「有本明弘さん」が拉致問題で怒りを燃やした3名の日本人 闘い続けた相手は北朝鮮・金正日だけではなかった
2月15日、拉致被害者・有本恵子さんの父、有本明弘さんが神戸市内の自宅で死去した。享年96。妻・嘉代子さんは5年前に没し、ついに両親とも恵子さんと再会することは叶わなかった。愛娘を連れ去った北朝鮮への憎しみは終生消えることはなかったが、同様に怒りの対象とした3人の日本人もいた。
***
有本さんは兵庫県明石市で鉄工所を営みながら、妻・嘉代子さんとの間に一男五女をもうけた。一家の運命を暗転したのは1983年。当時23歳だった三女の恵子さんが留学先のヨーロッパで突如、消息を絶ったのだ。以来、行方はようとして知れなかった。
消息の糸口を掴んだのは1988年9月のこと。同じくヨーロッパ留学中に姿を消した石岡亨さんの母(札幌市在住)からの連絡だった。母の元に石岡さんから第三者を経由して手紙が届き、そこには恵子さんと共に北朝鮮にいるという衝撃の事実が書かれていた。恵子さんは拉致された疑いが濃厚となり、有本さん夫婦は、横田めぐみさんの両親らと共に、後に拉致被害者家族連絡会(家族会)を結成し、救出運動に全力を挙げる。

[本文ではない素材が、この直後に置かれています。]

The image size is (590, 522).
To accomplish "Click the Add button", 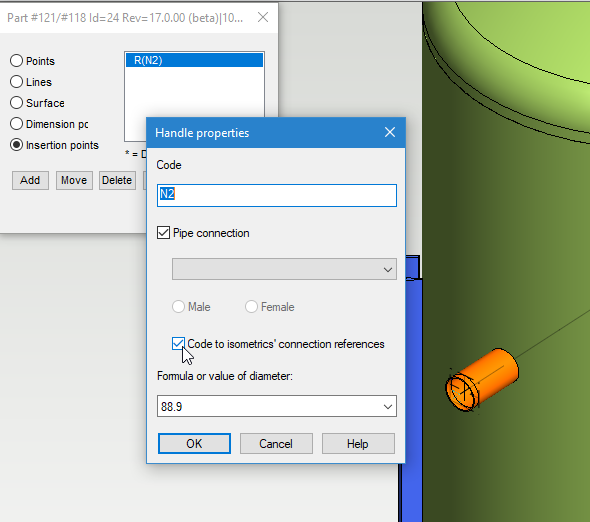I will pos(30,180).
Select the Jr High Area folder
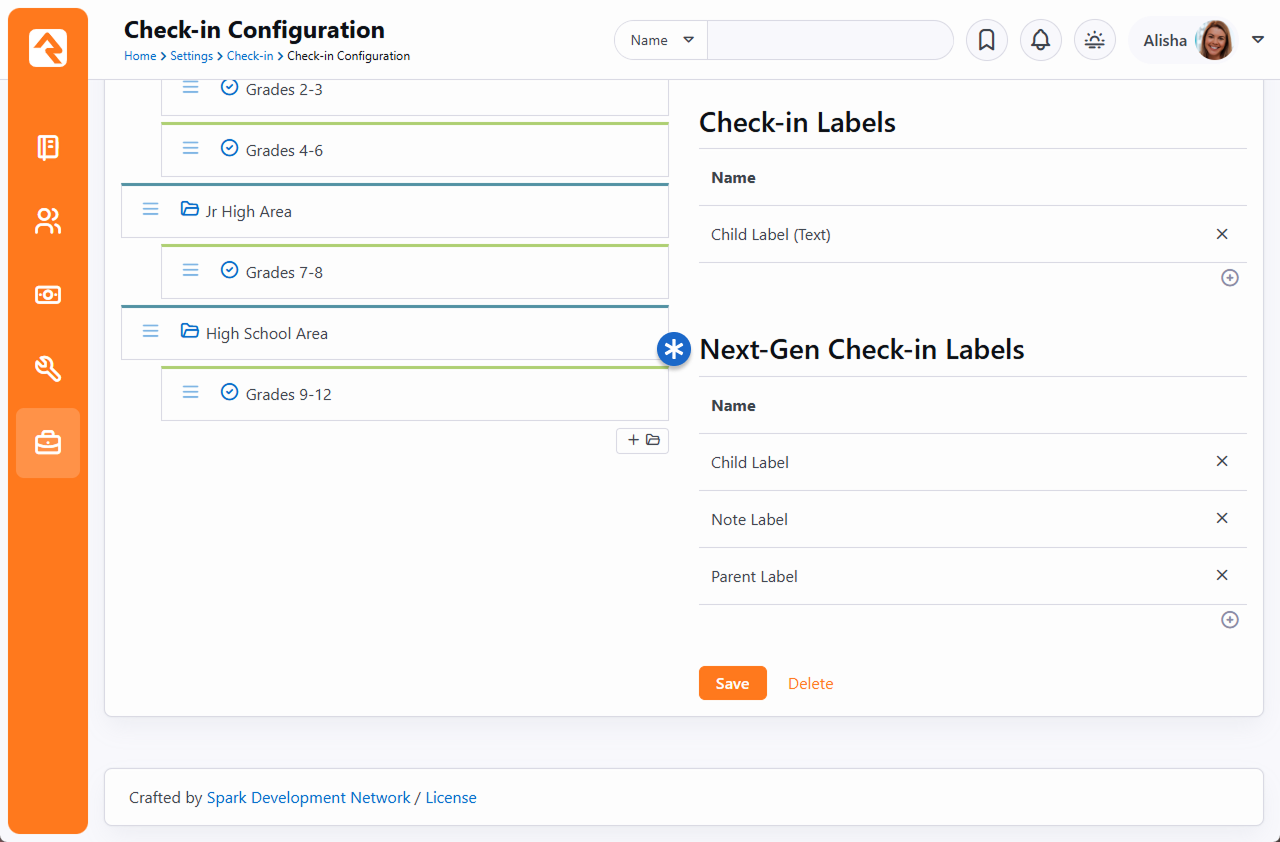Image resolution: width=1280 pixels, height=842 pixels. point(248,212)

また、2002年には、赤軍派のよど号ハイジャック犯メンバーの元妻・八尾恵が法廷で拉致への関与を告白。ハイジャック後、北朝鮮に亡命していたメンバーが、北の命令で恵子さんを騙して北朝鮮に連れ去ったと証言した。
死亡を告げられた時は……
事態が大きく動いたのは2002年、小泉純一郎首相(当時)の訪朝だった。金正日・国家主席との首脳会談の場で、恵子さんは入国したものの、ガス中毒で1988年に死去していたと告げられたのだ。「週刊新潮」2002年10月3日号では、その連絡を有本さん夫妻が受けた際の様子を報じている。記事によれば、港区麻布台の外務省飯倉公館2階応接室で、植竹繁雄外務副大臣と佐藤重和審議官が被害者家族を順番に部屋に呼び入れ、北の認めた内容を伝えた。横田さんの両親に続き、入室したのが有本さんだったという。

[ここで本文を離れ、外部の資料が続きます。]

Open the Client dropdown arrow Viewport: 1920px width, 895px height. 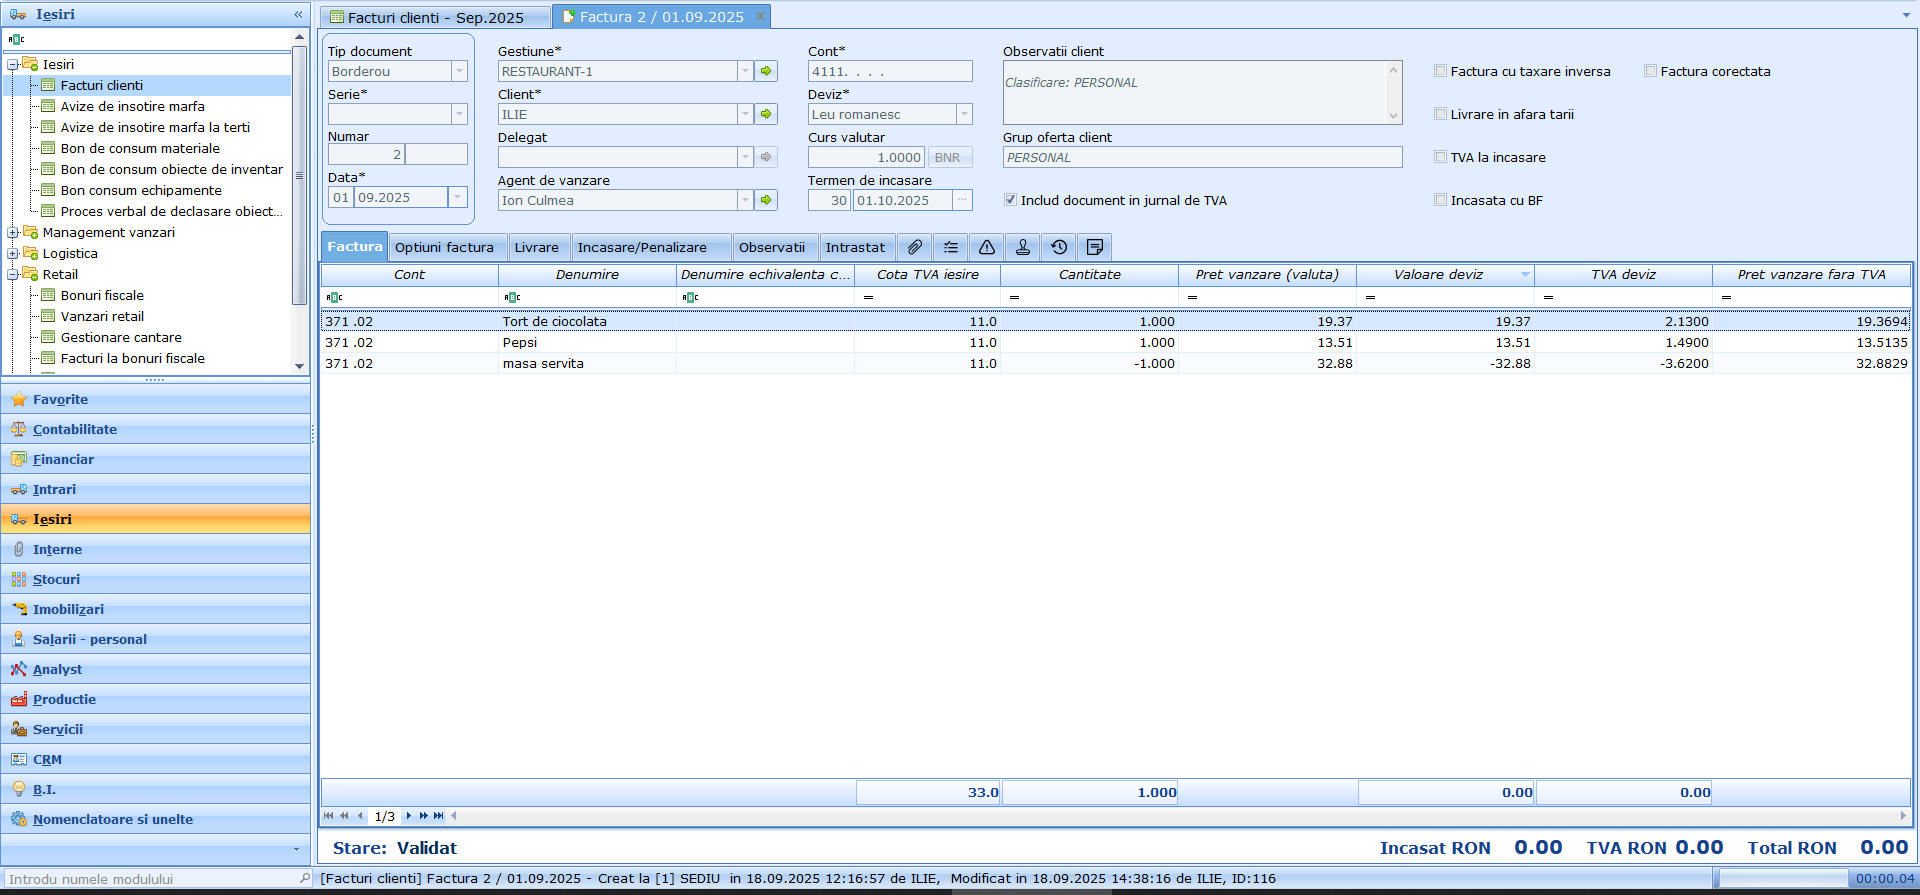745,114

<次に入室した有本恵子さんの両親も死亡を告げられると、「いつ? どこで? あの手紙だな、殺されたのは。あの手紙が原因だな!」と、父親の明弘さんが叫ぶ。母親の嘉代子さんは、ハンカチを千切れんばかりに引っ張り、ただ唇を震わせるだけだった>
北が発表した死亡日時は1988年の11月。これが正しいとすれば、石岡さんの下に手紙が到着したわずか2カ月後に死亡したことになる。拉致の事実が明らかになり、慌てた北によって口封じのために殺された――明弘さんがそう考えたのも無理はない。
もっとも、その後、北朝鮮の提出した死亡確認書に記載された恵子さんの生年月日が実際とは違うことがわかり、また、1988年以降も北で恵子さんの目撃情報が出てきた。夫妻は恵子さんの生存を信じ、家族会の副代表を務めるなど活動を続けてきたのだ。